### Teks Bacaan:

BANJIR DI ACEH : FAKTOR PENYEBAB, DAMPAK DAN IMPLIKASINYA

 

Prolog

Berdasarkan kajian data time series selama beberapa tahun,  perhitungan, simulasi dan  modeling matematis, di masa depan Aceh bakal lebih sering mengalami banjir dan tiap tahun ke depan, frekuensi, intensitas, magnitude banjir dan luas  genangan banjir akan lebih luas lagi. Akibatnya sebagian besar dana APBN, APBD terserap untuk memperbaiki infrastruktur ( jalan, jembatan, tanggul, perumahan ) yang rusak akibat banjir. Banjir, banjir bandang dan tanah longsor jadi kejadian rutin dan pekerjaan  rutin. Akibat selanjutnya, porsi dana yang tersisa untuk pelaksanaan pembangunan yang dirancang untuk menggerakkan perekonomian di sektor ril, semakin kecil. Akibat berikutnya laju pembangunan di Aceh akan melambat, bahkan stagnan, nilai indeks pembangunan manusia akan menurun dan kesenjangan tingkat kesejahteraan antara Aceh dengan provinsi lain akan semakin lebar. Skenario ini pasti akan terjadi, sifatnya matematis dan masa depan suram untuk Aceh sudah terbayang. Jika tidak ada perubahan secara struktural, mendasar dalam manajemen pembangunan Aceh, maka Aceh akan menambah panjang daftar pembuktian empirik atas kebenaran dalil kutukan sumberdaya alam. Dalil itu mengatakan bahwa daerah / negara yang memiliki kekayaan sumberdaya alam yang besar, wajib memiliki kapasitas sumberdaya manusia dan sumberdaya budaya yang besar. Ketimpangan kapasitas ke tiga sumberdaya itu, akan menimbulkan bencana akut. Jika Aceh ingin dapat terbebas dari kutukan tersebut, tidak ada pilihan lain selain memperbesar kapasitas sumberdaya manusia dan sumberdaya budaya.

### Data Tersedia:

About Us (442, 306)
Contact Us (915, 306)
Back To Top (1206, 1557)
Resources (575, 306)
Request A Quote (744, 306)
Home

### Daftar Tugas:
A) Menurut teks tentang banjir di Aceh, apa yang wajib dimiliki daerah atau negara berkekayaan sumberdaya alam besar menurut dalil kutukan sumberdaya alam?
B) Silakan lanjutkan teks tentang banjir di Aceh, dimulai setelah kalimat terakhirnya.

### Daftar Jawaban:
A) Kapasitas sumberdaya manusia dan sumberdaya budaya yang besar.

B)
Banjir yang terjadi pada akhir bulan Oktober dan awal November 2022, melanda Kabupaten kabupaten Aceh Tamiang,  Aceh Timur. Aceh Tenggara, Aceh Selatan, Aceh Tengah, Nagan Raya, Gayo Lues, Kota Subulussalam. Di Kabupaten Aceh Tamiang saja, luas genangan banjir meliputi 12 Kecamatan, 10.413 keluarga terdampak, 7.400 orang mengungsi. Momen banjir tahun ini harusnya menyadarkan Pemerintah Aceh untuk melakukan perubahan mendasar dalam paradigma pembangunan. Perhatian ekstra harus difokuskan pada pembenahan di sektor hulu, yaitu memperbaiki neraca hidrologi, karena bencana banjir disebabkan oleh faktor faktor hidroklimat. Manajemen keairan mutlak diperbaiki total, sehingga dapat menekan amplitudo aliran mantab. Dengan demikian pada musim kemarau, air tetap tersedia dan di musim hujan, air tidak melimpah ruah. Tulisan ini berusaha membongkar akar penyebab banjir di Aceh. Pendekatan yang digunakan di sini juga dapat diterapkan untuk menelaah masalah masalah lain.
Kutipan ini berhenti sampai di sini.